KEEPING WINDOWS OPEN

I often think about this age of pandemic and what it has done to us, as individuals and as a society.

I talked to a friend today, who reminded me of our double wiring. On the one hand, we want to be in connection with another; on the other hand, we’re afraid of the other.

We’ve been afraid of others from the beginning; we see them as competitors for food, water, territory, and the opportunity to procreate. We’re most afraid of those who don’t look like us, who have different histories, come from different places, and don’t speak our language.

At the same time, we need to connect, to open the doors wide, let fresh air in, listen to people’s different takes on reality, new stories, new ideas. We need to be with other human beings; we are, more or less, social animals.

The pandemic brought on not just more isolation, but also more insulation. Zoom calls notwithstanding, if I am working at home rather than in the office or in the classroom with other people, it does different things to my brain. It may increase my sense of self-sufficiency: Wow, look at what I can do all by myself! Maybe I don’t need other people as much as I thought. I’m not disturbed as much, I don’t have to listen to stories about someone’s weekend, I’m much more productive.

But the pandemic has also increased that old fear of the other. At the height of covid, each encounter with another human being represented a serious health hazard. People looked at each other up and down: Is he wearing a mask? Does she look sick? Is he coughing? STAY SIX FEET APART! No, that’s not enough—TWELVE, EIGHTEEN!

I remember flying to South Dakota in February 2020 for our annual weekend with Lakota elders to prepare for the summer retreat at the Black Hills. News about the pandemic was filtering in slowly, but official government alarms were still low-key and even reassuring. On the small plane to Rapid City, a woman boarded and sat next to me. Immediately she took out a large package of wipes and wiped down the table, armrests, her seat, and even the window. She barely made eye contact with me, but when she did, she looked at me as if I was the enemy.

It reminds me a little of walking on the streets of Jerusalem when suicide bombings were a regular occurrence and staring at people’s torsos to see whether they might be wearing a suicide belt under their jackets.
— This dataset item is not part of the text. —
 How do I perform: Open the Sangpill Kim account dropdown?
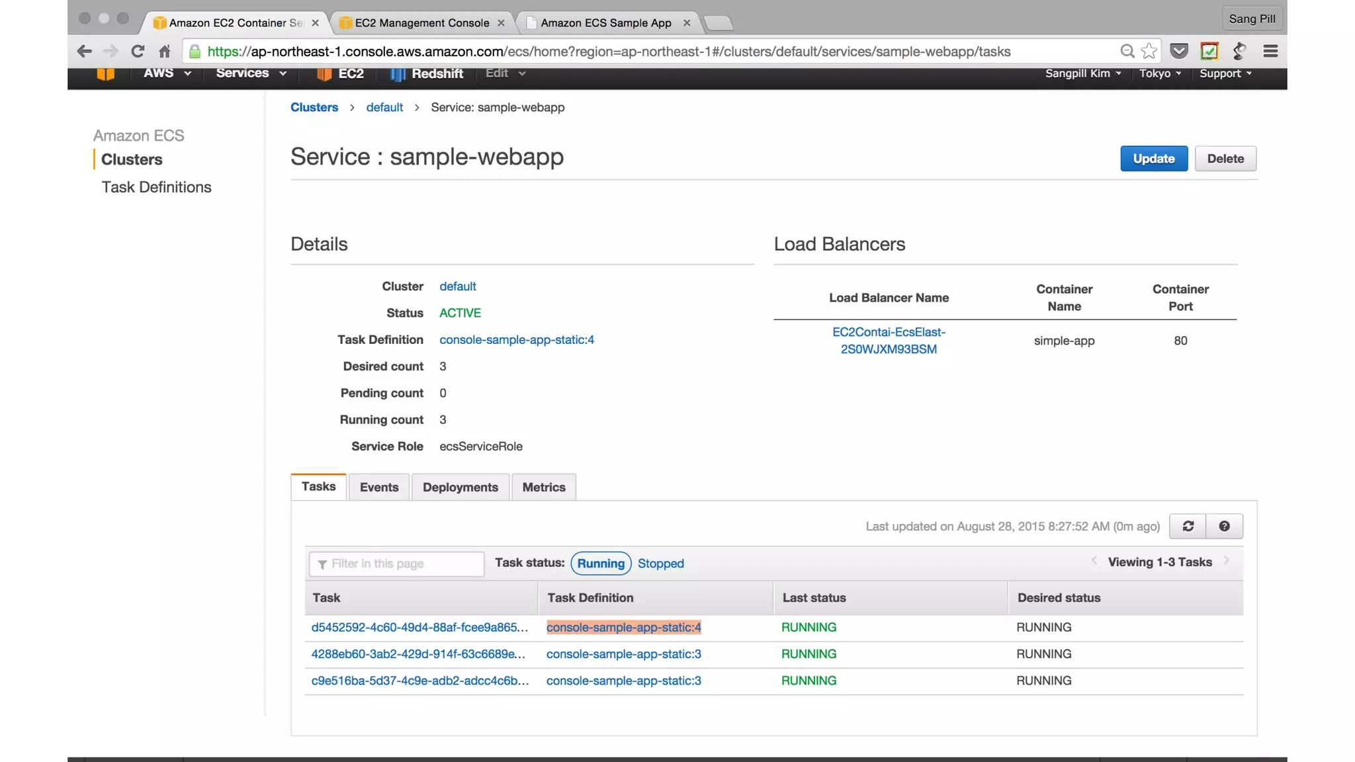click(1082, 73)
The fear was palpable, both in me and in others. Your entire system gets affected.

I feel the pandemic reinforced the old paranoia that is part of our evolution, the sense that others represented a threat to my wellbeing even as a deep yearning for connection remained unfulfilled. Our brains are malleable and change with our experience. I wonder whether the brain cells related to vigilance, danger, and threat have increased in number and strength, firing a lot quicker and stronger than the cells related to connection, trust, and empathy.

If that’s the case, how easily do we get afraid? How quickly do we feel victimized and threatened?
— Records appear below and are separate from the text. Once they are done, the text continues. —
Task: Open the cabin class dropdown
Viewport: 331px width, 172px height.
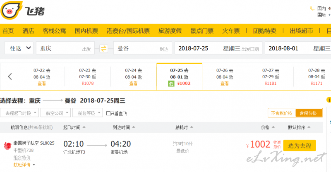Action: (x=88, y=113)
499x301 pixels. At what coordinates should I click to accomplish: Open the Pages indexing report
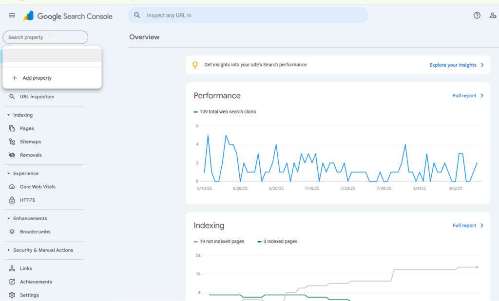(27, 128)

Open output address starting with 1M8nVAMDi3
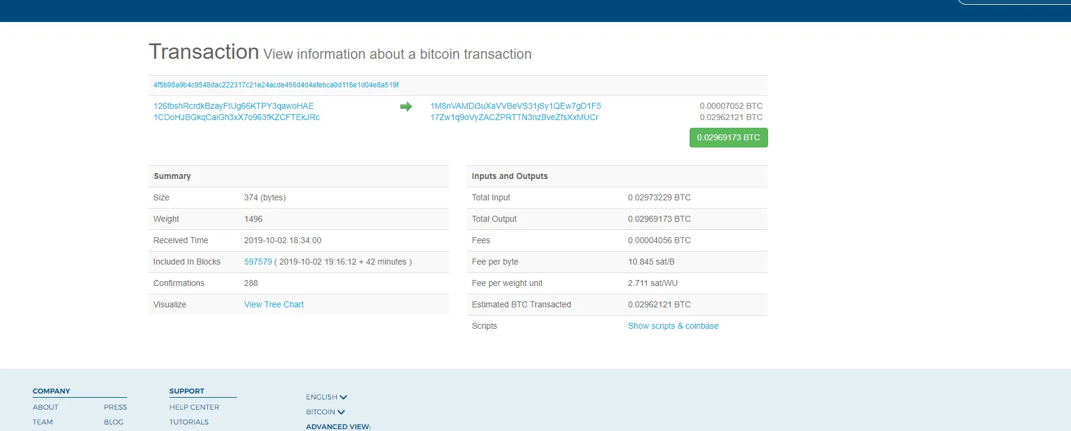(x=515, y=106)
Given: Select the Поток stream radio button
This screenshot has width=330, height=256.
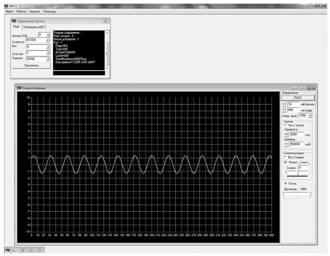Looking at the screenshot, I should tap(286, 184).
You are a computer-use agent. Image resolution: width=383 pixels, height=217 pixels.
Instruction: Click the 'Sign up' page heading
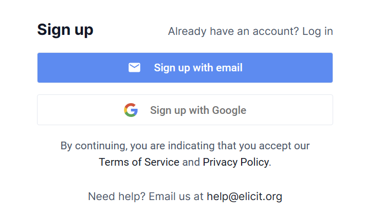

And if I work in the cracks of society, as Bernie wanted people to do, if my vow is to care for all beings and especially those who fall through the wide cracks of our social fabric, I am purposely placing myself in the realms of want, loss, and struggle. How do I prevent the brain cells related to fear and victimology from taking over my life? How do all of us, working under the strain of a pandemic and inflammatory media, stop blaming and labeling, stop seeing hate and enmity wherever we turn, and take care of our minds and heart?

The autumn leaves framing the blue arched trestle in front of the house are still gorgeous, but snow arrives tonight. A freezing winter has finally begun here in New England, but I must keep some windows open, if only a crack.